Text provided |
Justice Leeming agreed that the interest payment is to be treated as a partnership expense. His Honour noted the parties' decisions not to rely on any extrinsic material. The court was to 'give legal effect to the parties' words', which 'turns on an objective intention to be imputed to the parties, by reference to the contractual text construed in light of its context and purpose' (citing Electricity Generation Corporation v Woodside Energy Ltd (2014) 251 CLR 640; [2014] HCA 7 at [35]).

Justice Leeming identified three ways in which the 'lack of care and precision and apparent lack of understanding of legal concepts in the document informs the task of construction':

  • Where there are numerous errors and the drafter's approach to grammar and syntax is casual, it would be wrong to place great weight on the precise form of the clauses. In other words, legal meaning should not turn on 'semantic exactitude' where the parties have recorded their agreement in loose and ungrammatical language (citing Norton Property Group Pty Ltd v Ozzy States Pty Ltd (in liq) [2020] NSWCA 23 at [49]; Down Town Visuals Pty Ltd v Panorama Investments Pty Ltd [2018] VSC 427 at [94]).

Request A |
Rewrite the paragraph of the judgment summary that begins "Justice Leeming agreed that the interest payment" more briefly, keeping its main facts.
Request B |
According to the judgment summary, what did the parties decide not to rely on?
Request C |
Return the part of the judgment summary that begins at the words "Justice Leeming agreed" and stops after "7 at [35]).", copied word for word.

Supplied information |
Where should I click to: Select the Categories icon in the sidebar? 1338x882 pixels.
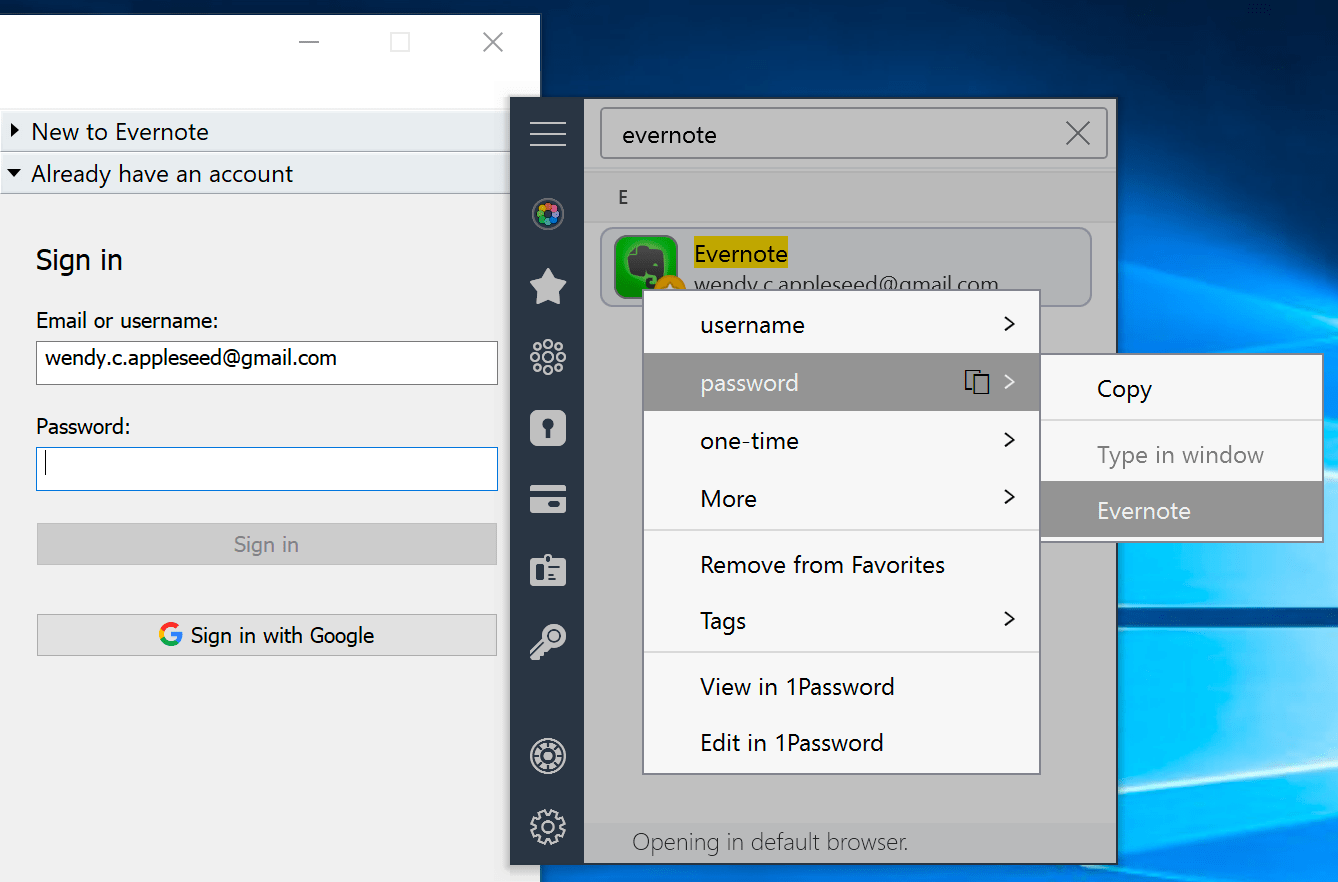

==

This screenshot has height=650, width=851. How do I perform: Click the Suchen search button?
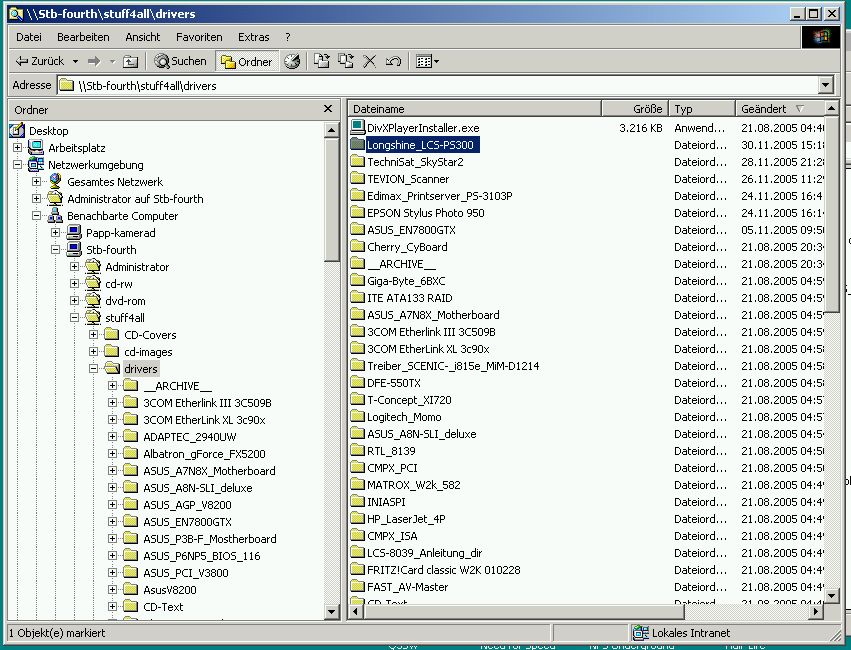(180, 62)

Written response A |
Justice Leeming agreed that the interest payment is a partnership expense. He noted that the parties chose not to rely on extrinsic material. The court had to give legal effect to the parties' words by imputing an objective intention to them, based on the contractual text read in light of its context and purpose (citing Electricity Generation Corporation v Woodside Energy Ltd (2014) 251 CLR 640; [2014] HCA 7 at [35]).

Written response B |
Any extrinsic material.

Written response C |
Justice Leeming agreed that the interest payment is to be treated as a partnership expense. His Honour noted the parties' decisions not to rely on any extrinsic material. The court was to 'give legal effect to the parties' words', which 'turns on an objective intention to be imputed to the parties, by reference to the contractual text construed in light of its context and purpose' (citing Electricity Generation Corporation v Woodside Energy Ltd (2014) 251 CLR 640; [2014] HCA 7 at [35]).